La grippe dope la santé des firmes

Les intérêts des entreprises pharmaceutiques passent avant ceux des individus, au point de creuser les inégalités en matière de santé publique. Exemple avec la grippe A.

 

L’emballement médiatique autour de l’épidémie de grippe A dans les pays occidentaux fait des heureux. Loin des préoccupations sanitaires, les marchés financiers se sont récemment félicités de la résistance des groupes pharmaceutiques à la crise. D’importants bénéfices sont déjà prévus avec la vente des vaccins contre la grippe A. Un exemple parmi d’autres, Sanofi-Aventis, sixième groupe mondial, a annoncé des résultats meilleurs que prévu au deuxième trimestre 2009. Le principal groupe pharmaceutique français a cumulé plus de 2,3 milliards d’euros de bénéfices depuis le début de l’année.

Avec Sanofi-Aventis, trois autres « Big Pharma » (le Suisse Novartis, l’Anglais GlaxoSmithKline [GSK] et l’Américain Baxter) sont engagés dans une course de vitesse pour mettre sur le marché un vaccin contre la grippe A. Ils forment le quarté gagnant des industries occidentales contactées notamment par la France. Aux États-Unis, les autorités sanitaires comptent commencer, dès la mi-octobre, une gigantesque campagne de vaccination qui cible jusqu’à 160 millions de personnes, et le gouvernement s’est empressé de commander des vaccins à cinq laboratoires, dont Sanofi, GSK et Novartis. Une manne qui fait réagir Pierre Chirac, pharmacien de santé publique et membre de la revue Prescrire : « Les pays les plus riches sont en train de préempter les commandes au détriment des pays les plus pauvres. »
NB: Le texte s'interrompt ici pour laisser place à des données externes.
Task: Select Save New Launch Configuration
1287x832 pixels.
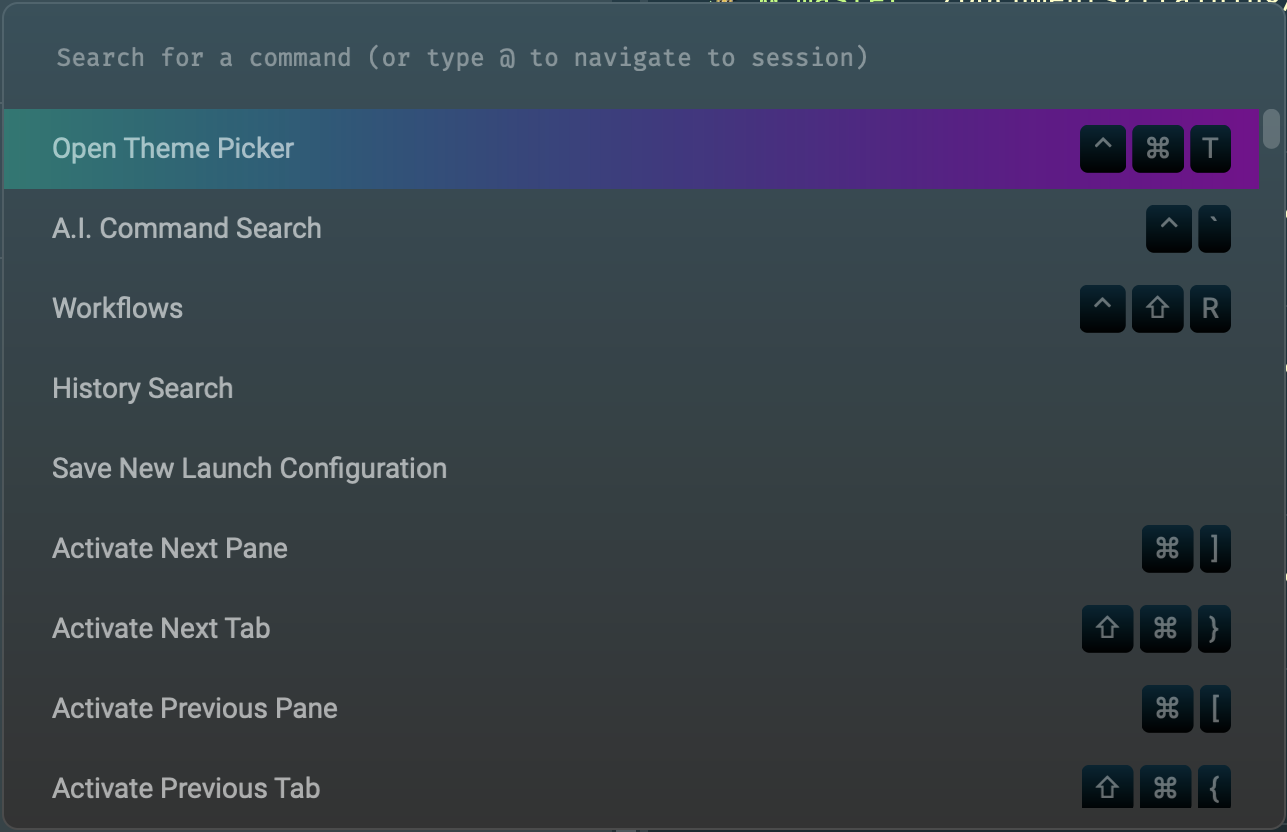Action: (249, 468)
Comme le remarque Dounia Hamet, secrétaire de la Fédération nationale des industries chimiques CGT, « des millions d’êtres humains meurent du paludisme, et tout le monde s’en fout. Mais quand la grippe A risque de contaminer les pays riches, alors c’est le branle-bas de combat, tout le monde s’énerve, il faut trouver un vaccin ! ». Et dans les plus brefs délais. La ministre de la Santé, Roselyne Bachelot, a ainsi expliqué fièrement en plein mois de juillet que la France avait négocié la commande ferme de 94 millions de doses de vaccins contre la nouvelle grippe auprès des quatre Big Pharma. Les livraisons « s’échelonneront du mois d’octobre au mois de janvier », promet la ministre. Coût de l’opération : un milliard d’euros pour l’État.
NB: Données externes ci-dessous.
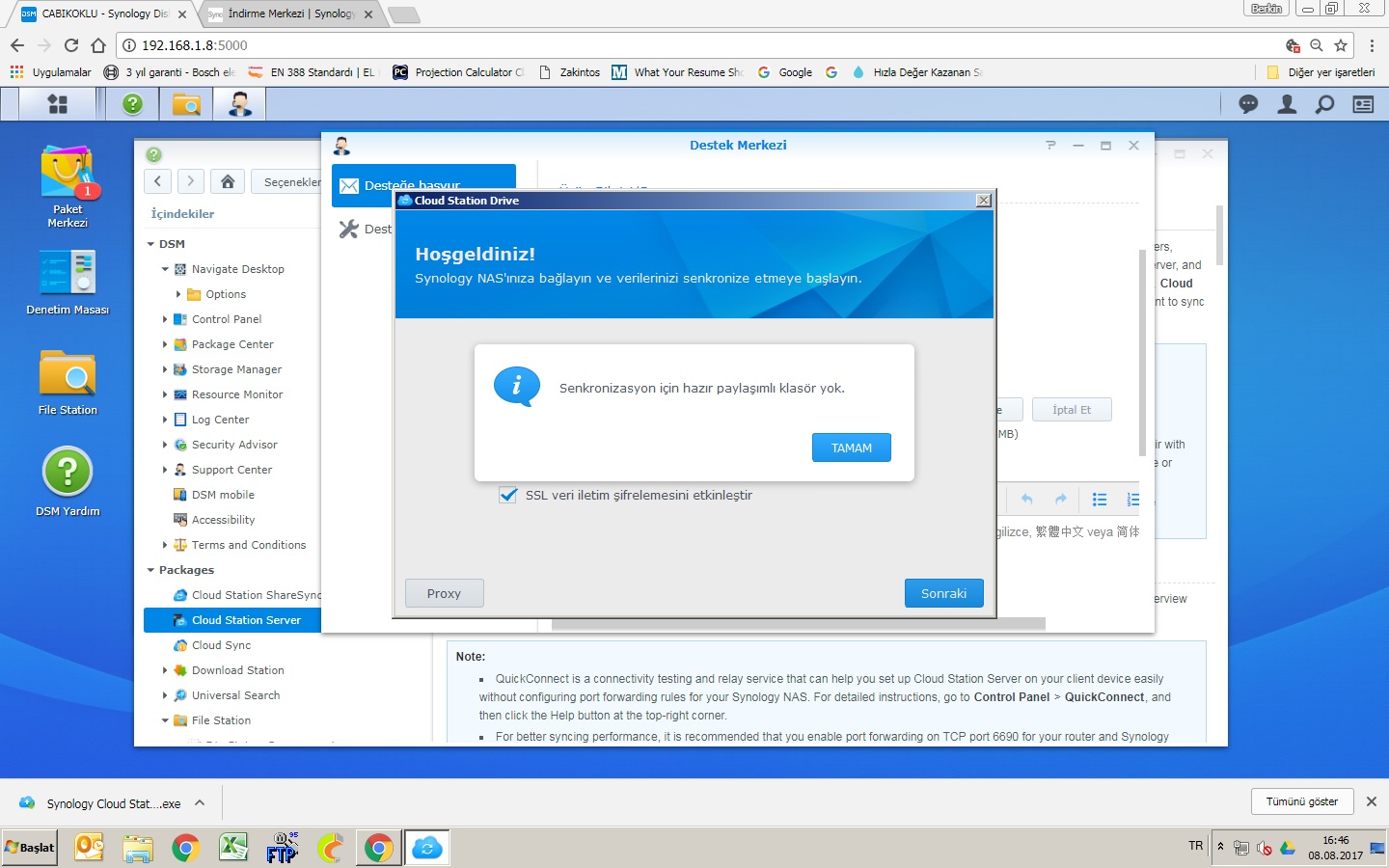The image size is (1389, 868).
Task: Open the user account options icon
Action: click(1287, 104)
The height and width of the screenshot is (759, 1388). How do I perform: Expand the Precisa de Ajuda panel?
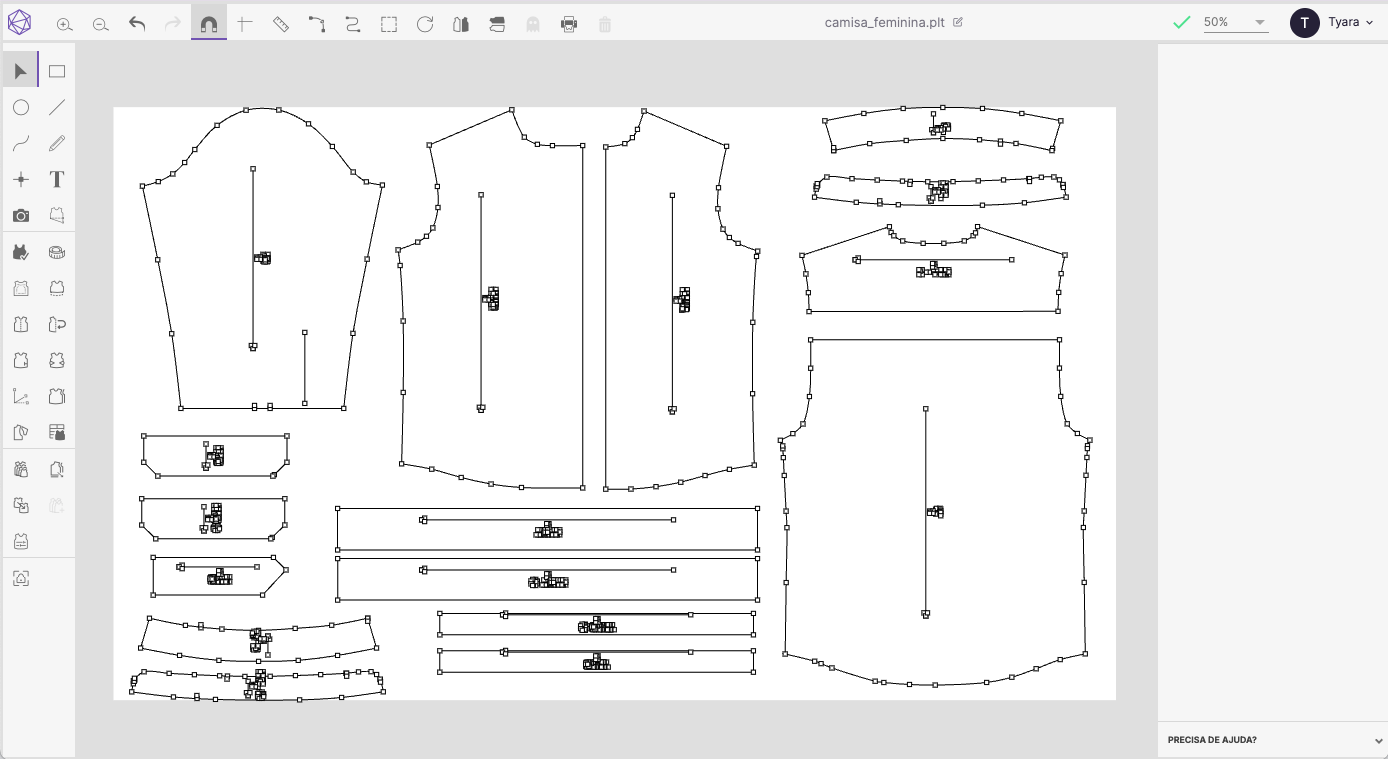(x=1272, y=740)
« Il n’y aura pas assez [de vaccins] pour répondre aux besoins des pays pauvres au cours des prochains mois, avertit Christophe Fournier, médecin et président du conseil international de Médecins sans frontières (MSF). De plus, les pays riches d’Amérique du Nord, d’Europe et d’ailleurs se sont déjà assuré l’obtention d’au moins 90 % de la production cette année, en signant des contrats avec les principaux laboratoires. » Christophe Fournier ajoute que, « face aux besoins médicaux, les puissances financières s’imposent et permettent aux pays riches de monopoliser l’accès au vaccin avant qu’il ne soit produit ».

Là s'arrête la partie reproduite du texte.